**EXERCISE BRIEF**
Give back exactly the line containing "Task: Tap blue icon of Nov 22 Timesheet" and all that follow it in the data below, with the pictures left out.

[Items listed in a dataset]

-----

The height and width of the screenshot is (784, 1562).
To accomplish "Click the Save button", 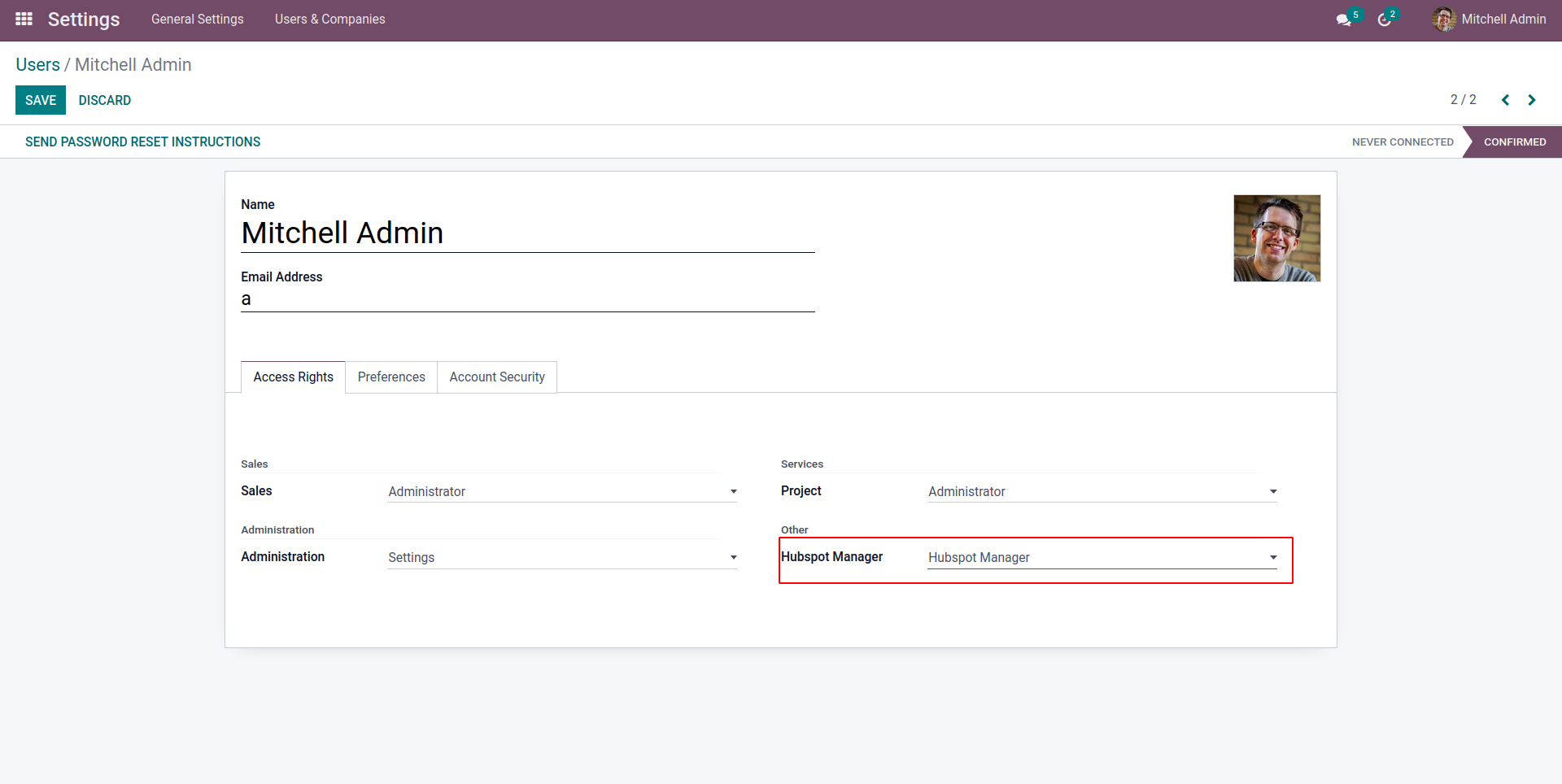I will pyautogui.click(x=41, y=100).
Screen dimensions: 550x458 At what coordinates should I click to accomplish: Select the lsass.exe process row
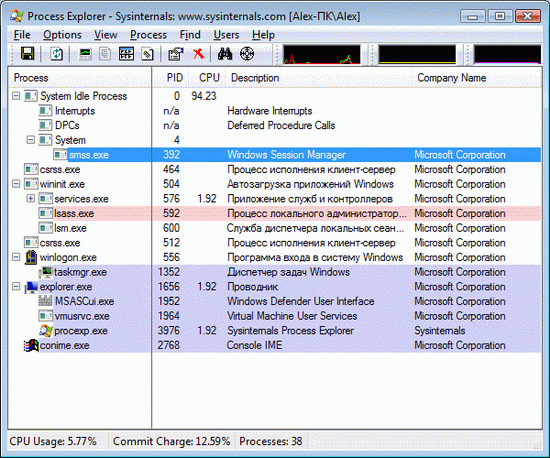pos(275,213)
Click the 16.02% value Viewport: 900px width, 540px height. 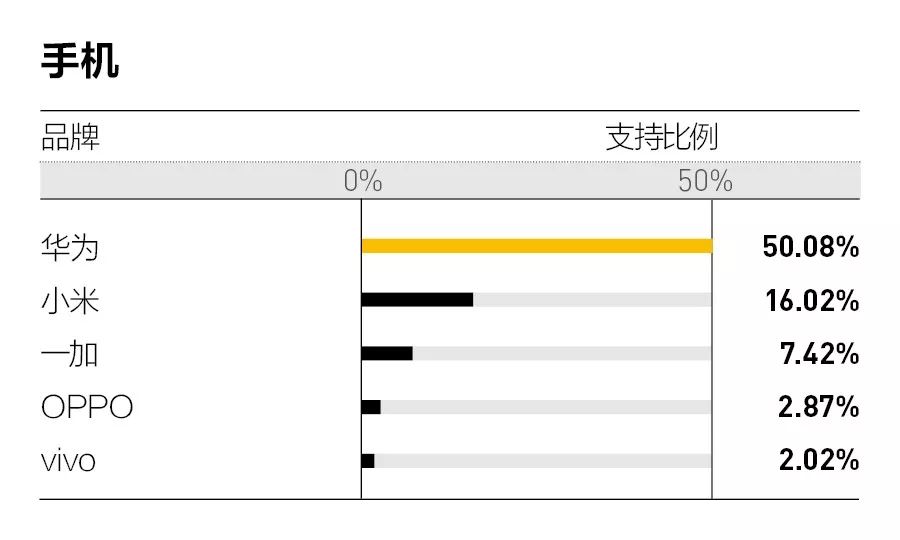[x=812, y=301]
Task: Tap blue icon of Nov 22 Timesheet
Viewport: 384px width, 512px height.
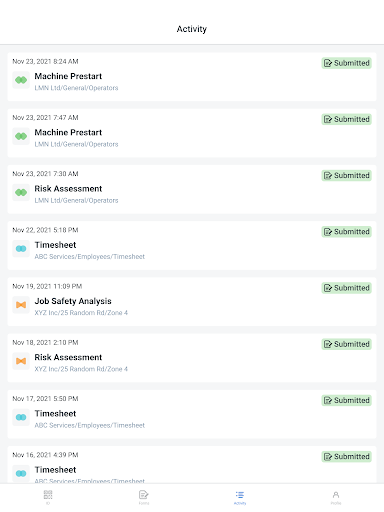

-----

**EXERCISE RESPONSE**
Task: Tap blue icon of Nov 22 Timesheet
Viewport: 384px width, 512px height.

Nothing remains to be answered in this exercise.